Dicen los planificadores urbanos que todo lo que está construido en la ciudad es para generar comunidad y relacionar partes entre sí. Calles, callejuelas, cortadas, veredas, paseos, plazas, piscinas, escuelas, hospitales, puentes, incluso los edificios, las casas, los jardines sostienen en el fondo una idea de encuentro, de comunidad, de habitabilidad y convivencia. Pero eso no es verdad. La verdadera ciudad es otra.
Más allá del temor al diferente, al extranjero, al mutante o al invasor, los espacios urbanos guetificados representan lo que la ciudad realmente es: un conglomerado de espacios intermedios vacíos, desintegrados y sórdidos. Es una fisonomía desintegrada, caótica, inversa a la idea de orden burgués que alentó el desarrollo urbano de los últimos cuatro siglos.
El caos lingüístico, cultural, habitacional y existencial de personas que han perdido todo apego, todo rasgo de pertenencia, toda vida fuera de un sistema que los margina y los oprime es el verdadero duenio de la ciudad.  La cuidadosa planificación de ciclo vías del urbanista de turno se queda descolocada frente a esa marea arrolladora.
Entre un teatro y un restaurante japonés, desplazarse representa un reto a los sentidos y a la imaginación. En el portal de un pakistaní abierto 24 horas un marido despechado amenaza a su mujer y dice a viva voz que va a romper todo. En la puerta de un bar dos personajes sin dientes ríen por efecto de drogas cuyo efecto es impredecible. Asoman mujeres vestidas con ropa muy ajustada y .labios muy pintados en un Bar Latino donde suena bachata. Los hombres fuman afuera esperando entrar para que los alcance la suerte del sábado a la noche. Un partido discurre en un barcito vacío con las sillas plegadas mientras dos borrachos se pelean en la entrada. Una ambulancia aparca junto a un carro de policía frente a un vehículo en el que hay heridos.

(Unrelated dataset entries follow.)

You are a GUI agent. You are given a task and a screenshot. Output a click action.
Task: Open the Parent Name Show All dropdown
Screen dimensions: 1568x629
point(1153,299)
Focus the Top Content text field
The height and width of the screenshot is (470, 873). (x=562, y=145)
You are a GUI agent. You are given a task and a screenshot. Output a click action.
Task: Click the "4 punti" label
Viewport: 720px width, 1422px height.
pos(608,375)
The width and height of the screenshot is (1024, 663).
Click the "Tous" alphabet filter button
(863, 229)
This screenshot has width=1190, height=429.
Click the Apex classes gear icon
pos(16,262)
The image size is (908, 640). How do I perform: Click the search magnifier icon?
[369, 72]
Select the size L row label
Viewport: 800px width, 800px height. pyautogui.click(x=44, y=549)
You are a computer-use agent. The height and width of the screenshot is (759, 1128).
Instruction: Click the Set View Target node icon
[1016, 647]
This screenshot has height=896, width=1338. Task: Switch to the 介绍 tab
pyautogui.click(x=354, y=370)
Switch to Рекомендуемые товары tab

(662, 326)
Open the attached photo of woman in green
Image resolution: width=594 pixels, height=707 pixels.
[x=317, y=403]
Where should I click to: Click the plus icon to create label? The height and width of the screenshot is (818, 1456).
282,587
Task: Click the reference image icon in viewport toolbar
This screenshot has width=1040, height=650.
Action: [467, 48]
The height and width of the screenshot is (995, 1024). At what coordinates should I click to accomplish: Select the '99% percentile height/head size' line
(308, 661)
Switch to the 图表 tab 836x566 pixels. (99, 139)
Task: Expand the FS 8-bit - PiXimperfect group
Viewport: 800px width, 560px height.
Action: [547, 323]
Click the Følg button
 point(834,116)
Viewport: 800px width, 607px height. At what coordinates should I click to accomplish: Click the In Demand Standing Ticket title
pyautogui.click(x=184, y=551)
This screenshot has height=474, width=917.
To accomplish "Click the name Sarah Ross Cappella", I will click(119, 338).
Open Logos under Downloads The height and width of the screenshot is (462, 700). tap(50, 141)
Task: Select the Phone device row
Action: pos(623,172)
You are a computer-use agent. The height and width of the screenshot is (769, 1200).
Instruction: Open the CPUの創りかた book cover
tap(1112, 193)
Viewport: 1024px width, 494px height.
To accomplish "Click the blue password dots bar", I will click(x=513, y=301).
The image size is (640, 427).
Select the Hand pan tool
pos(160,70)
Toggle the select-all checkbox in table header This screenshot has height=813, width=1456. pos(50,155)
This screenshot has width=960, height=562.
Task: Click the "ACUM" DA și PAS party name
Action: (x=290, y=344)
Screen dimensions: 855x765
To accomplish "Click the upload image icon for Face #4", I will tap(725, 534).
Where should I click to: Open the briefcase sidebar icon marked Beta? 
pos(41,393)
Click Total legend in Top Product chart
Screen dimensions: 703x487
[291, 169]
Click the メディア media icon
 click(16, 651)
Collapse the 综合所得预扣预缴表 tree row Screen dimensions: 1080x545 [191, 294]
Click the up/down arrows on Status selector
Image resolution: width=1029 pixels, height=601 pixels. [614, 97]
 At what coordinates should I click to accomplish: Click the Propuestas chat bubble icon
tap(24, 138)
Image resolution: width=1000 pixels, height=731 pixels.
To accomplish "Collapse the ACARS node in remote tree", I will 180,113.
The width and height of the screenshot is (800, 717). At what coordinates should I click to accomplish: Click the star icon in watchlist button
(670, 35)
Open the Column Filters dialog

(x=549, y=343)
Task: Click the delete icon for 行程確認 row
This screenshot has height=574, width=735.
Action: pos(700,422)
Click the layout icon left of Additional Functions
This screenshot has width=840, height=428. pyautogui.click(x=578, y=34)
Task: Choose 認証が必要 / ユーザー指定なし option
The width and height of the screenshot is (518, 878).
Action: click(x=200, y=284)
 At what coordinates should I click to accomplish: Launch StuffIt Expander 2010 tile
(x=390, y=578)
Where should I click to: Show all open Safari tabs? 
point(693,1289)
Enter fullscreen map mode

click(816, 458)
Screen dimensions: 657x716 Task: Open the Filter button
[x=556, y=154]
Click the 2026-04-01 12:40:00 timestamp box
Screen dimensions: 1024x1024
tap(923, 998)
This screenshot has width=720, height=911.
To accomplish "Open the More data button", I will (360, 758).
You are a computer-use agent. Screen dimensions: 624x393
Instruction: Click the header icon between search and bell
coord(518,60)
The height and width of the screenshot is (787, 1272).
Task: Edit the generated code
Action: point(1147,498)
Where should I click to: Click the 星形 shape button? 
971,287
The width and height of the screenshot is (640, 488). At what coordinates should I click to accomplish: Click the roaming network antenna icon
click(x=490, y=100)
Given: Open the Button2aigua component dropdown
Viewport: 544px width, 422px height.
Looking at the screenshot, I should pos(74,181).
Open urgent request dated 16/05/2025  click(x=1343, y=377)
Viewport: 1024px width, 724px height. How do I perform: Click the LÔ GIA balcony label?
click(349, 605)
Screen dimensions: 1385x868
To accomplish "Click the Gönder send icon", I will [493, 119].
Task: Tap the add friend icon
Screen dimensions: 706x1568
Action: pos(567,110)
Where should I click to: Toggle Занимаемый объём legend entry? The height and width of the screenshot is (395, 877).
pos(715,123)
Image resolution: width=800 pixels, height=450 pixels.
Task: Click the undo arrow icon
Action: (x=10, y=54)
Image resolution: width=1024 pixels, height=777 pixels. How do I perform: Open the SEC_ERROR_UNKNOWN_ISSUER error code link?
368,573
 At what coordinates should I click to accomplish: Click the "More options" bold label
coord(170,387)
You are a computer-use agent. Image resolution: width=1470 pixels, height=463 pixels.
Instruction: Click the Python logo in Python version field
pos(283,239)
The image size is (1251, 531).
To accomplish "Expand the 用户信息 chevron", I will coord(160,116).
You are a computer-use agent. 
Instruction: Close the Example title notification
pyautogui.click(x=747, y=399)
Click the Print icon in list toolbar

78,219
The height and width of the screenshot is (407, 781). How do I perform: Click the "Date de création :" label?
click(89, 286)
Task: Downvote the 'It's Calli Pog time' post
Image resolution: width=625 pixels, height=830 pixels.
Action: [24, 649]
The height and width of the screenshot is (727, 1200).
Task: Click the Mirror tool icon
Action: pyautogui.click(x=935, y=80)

Una mujer muy joven se instala en un puente. Hace semanas que busca trabajo y no lo encuentra. Se arrodilla junto a su perro y ruega por una moneda. Terminaremos como ella. Seguro. No la queremos mirar, porque nos vence el miedo. El miedo y el caos nos ganan la partida.
No es el espacio central, el espacio turístico lo que atrae. No es el restaurante japonés, la obra de teatro y el cine con la programación actualizada lo que importa. No es el supermercado al lado del otro supermercado con la mayor variedad de alimentos jamás imaginada lo que nos alimenta. No es ese edificio al que volvemos de noche y donde podemos dormir porque un ascensor funciona y la luz se ha pagado, donde hay un televisor y un par de ordenadores para que practiquen y juegen los ninios lo que nos da seguridad. No es eso lo que importa en la ciudad, no es eso lo que crece.

Lo que crece es lo otro. La mancha oscura y caótica le gana la partida al orden burgués planificado de la ciudad. Por suerte, a medida que crece esa mancha, nos damos cuenta que estamos vivos. Tomamos consciencia  que somos todo eso. Somos parte de ese espacio intermedio. Y cada vez que atravesamos ese lugar, por mucho temor que nos inspire, nos hace más ricos, más jóvenes, más diversos y más vivos.